(Pix source HERE)
Those of you who follow my academic blog, Law at the End of the Day, have seen recent posting of PowerPoints through which I tried to synthesize the essence of the sub-systems that together make up the U.S. legal system. In the process I have tried to capture for foreign lawyers the essence of the core values of American ideologies (of fairness and other baseline political principles), which are inscribed in quite different ways in the law.
One of the areas that struck my students as most curious was that of the ideologies and practice around administrative regulation. The idea of discretion as a legal tool (outside of dictatorships and Marxist Leninist States) seemed curious. They might have treated those as political acts rather than the application of law. More curious still was the way that only recently, the Supreme Court reinforced a set of core principles through which the courts would review and if necessary overturn discretionary decisionmaking that appears to be arbitrary, capricious, or a hidden pretense. They found it interesting to see the way that such principled constraints on exercises of discretion, even when undertaken by officials holding the highest appointed offices, could bve used to undermine important policy choices made at the highest levels of state.

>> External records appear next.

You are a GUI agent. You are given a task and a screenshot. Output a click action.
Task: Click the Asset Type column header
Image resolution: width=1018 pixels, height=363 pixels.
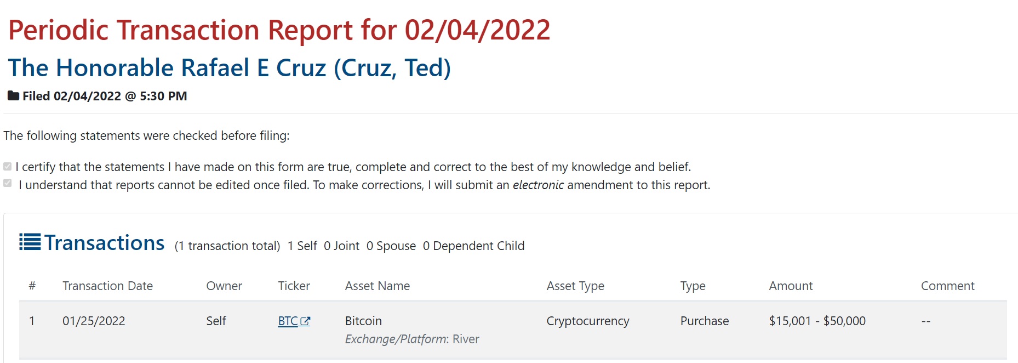pyautogui.click(x=575, y=286)
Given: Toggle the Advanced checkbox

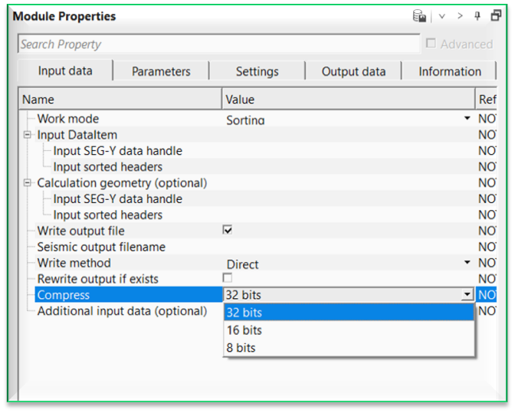Looking at the screenshot, I should point(431,44).
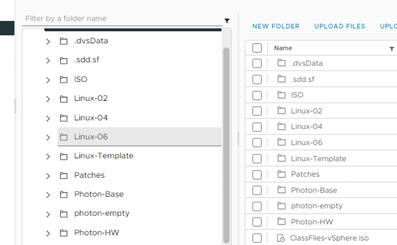Click the Linux-Template folder icon in tree
Viewport: 397px width, 245px height.
tap(64, 156)
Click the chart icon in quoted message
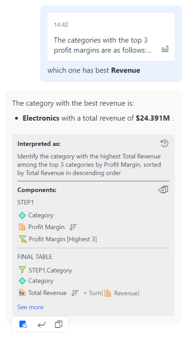The image size is (189, 339). 165,49
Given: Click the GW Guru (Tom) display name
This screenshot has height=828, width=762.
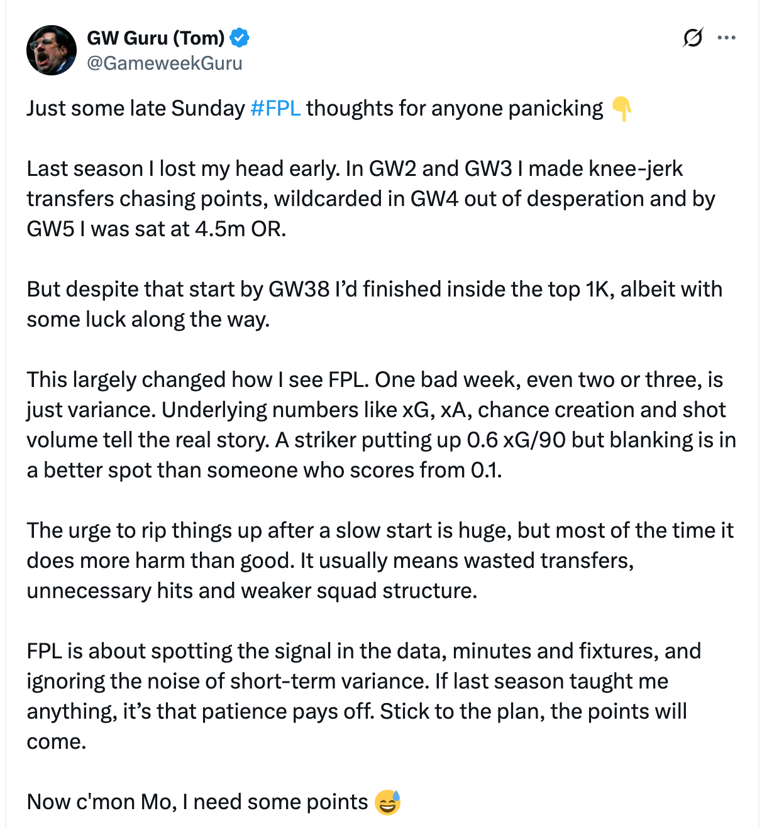Looking at the screenshot, I should (x=156, y=38).
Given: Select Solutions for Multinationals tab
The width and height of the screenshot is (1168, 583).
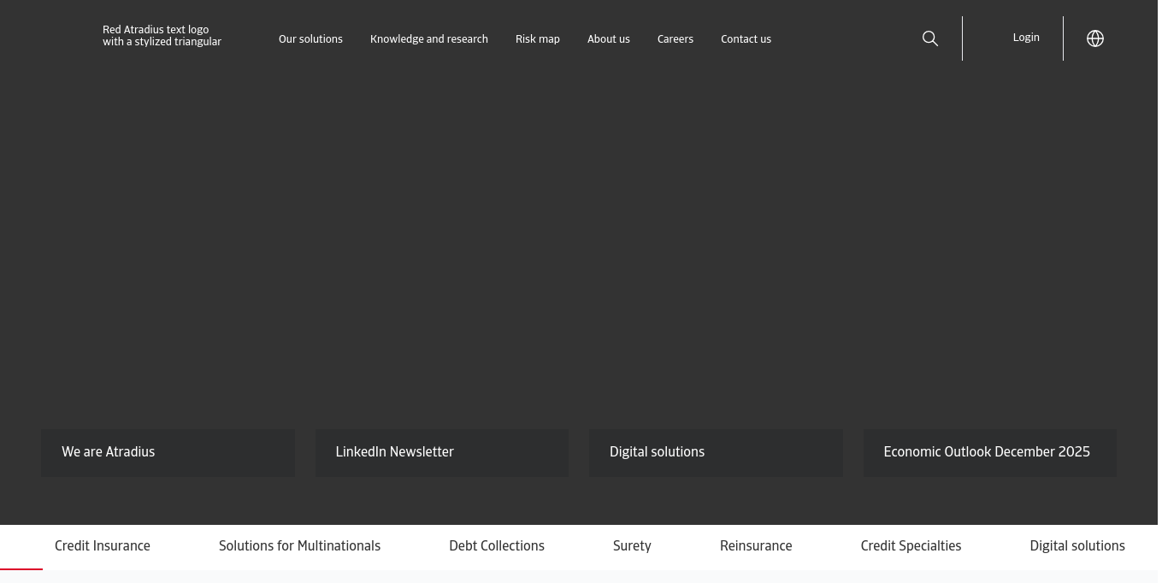Looking at the screenshot, I should [299, 546].
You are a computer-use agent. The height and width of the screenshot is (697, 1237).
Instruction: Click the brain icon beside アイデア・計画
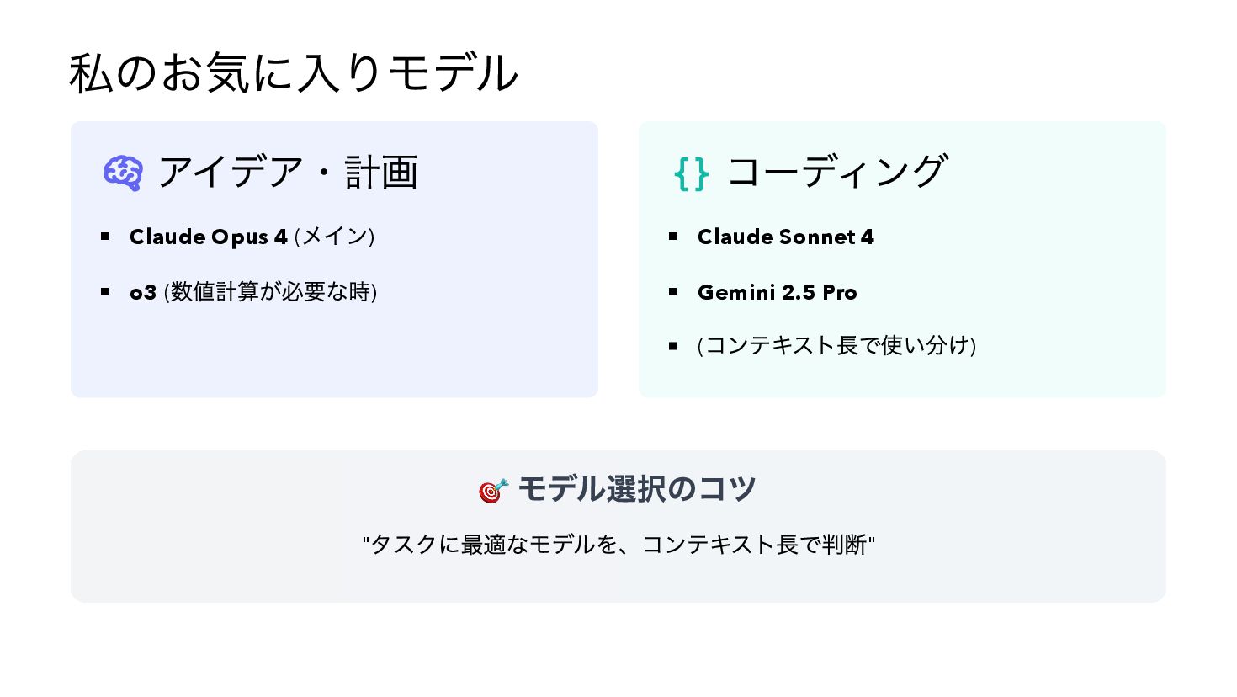(123, 173)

The case, of course, was the "Census Question" case: Department of Commerce v. New York, U.S. Supreme Court No. 18-966 Slip op. (Decided June 27, 2019). The PowerPoints may be accessed here. And
What struck me more as I sought to lecture through this a as matter of public law--was the way that such constraints might well exposes the laww-less-ness of private administrators, and especially those in the academy. Not to say that they are born bad; but merely to suggest, as the Supreme Court has just done in relation to the Secretary of Commerce, that no mere instrumentality of the administrative apparatus--public or private--ought to exist within an environment in which the core principles of fairness built into American law appear absent.
This post considers the great principles of checks on administrative discretion and the principles underlying them (hopefully written simply and not for lawyers). It then poses the question: to what extent do the great role models of the American Republic; to what extent to those institutions which put themselves out as the forms of social, political, and economic organization that embraces wholeheartedly the core values of this nation; to what extent to the people in control of that apparatus feel the weight of responsibility for their discretionary decisionmaking reinforced by principles and outside robust checks?
I pose a null hypothesis--university administrators have no real constraints on the exercise of their discretion within the university that is effective, reliable, fair, or readily available to those against whom discretion is exercised. "The null hypothesis, H0 is the commonly accepted fact; it is the opposite of the alternate hypothesis. Researchers work to reject, nullify or disprove the null hypothesis. Researchers come up with an alternate hypothesis, one that they think explains a phenomenon, and then work to reject the null hypothesis." (See here). I would dearly love to see that null hypothesis disproven--and not by incantation from above.
The 2019 Census Case:
Several ideas worth considering here. The first the the very broad protection given to exercises of discretion. The second is the substantial weight given to official explanation. The third is validity of incorporating political considerations in decision making, even one bound up in standards. These provide little comfort to those who see in the rise of the administrative university state an arena in which rational choice grounded in standards will be possible. But it is the principle of pretext that merits some consideration. In this case the administrators were clumsy, or arrogant. And then they over explained. That in aggregate produced a set of explanations too many--and the doorway through which pretext could be considered. And yet even that little sliver, in the way discussed in the case, might offer the university a principle that could be usefully incorporated were it serious about how it approached the exercise of discretion by its functionaries.
And yet even here there is something that the university lacks:
1. Administrative cultures of reasoned opinions for decisions ("your request does not comply with our rules" is not enough. . . which rules? who were they interpreted? how did you choose to apply them? etc., that is how might one judge the exercise of discretion).
2. Administrative cultures that tend to adhere to the principle that administrators must "defend their own." There s a sense of personal ownership of decision making, and of a socialization producing a cohesive group that must preserve itself against what it might view as "outsiders", its decision "clients. That not only belies their fundamental fiduciary role (they are instruments of the university, not personal messengers of a power power) but also contributes to the growing distance between those who are expected to decide and those who are expected to obey.
3. Administrative suspicion of any robust mechanism designed to review their decision making and to subject to to the application of principle other than their own sense of their own objectives (usually received from somewhere else and constructed by them). Usually systems, to the extent they are permitted, are difficult to access, are even more difficult to navigate (especially where it is necessary to obtain evidence of conduct and intention), and most difficult to rationalize. They are reduced, in an ironic twist, to just another mechanism for the exercise of discretion by those already suspicious of challenges to acts of administrative discretion.
Looking through the rearview mirror of history, there is a sense that much more is possible. That much more is grounded in additional principles and presumptions about administrative duty, and the character of challenge that was nicely reflected in the Census Case's "battle of the principles." For a slim majority of the court, the essence of fair bureaucratic functionalism must be grounded in a quasi fiduciary principle of transparency and loyalty. Deceit is itself a breach. And the actual connection between official explanation and objective an strong object of analysis. That, sadly, in these times, is a step too far in the curbing of administrative abuse.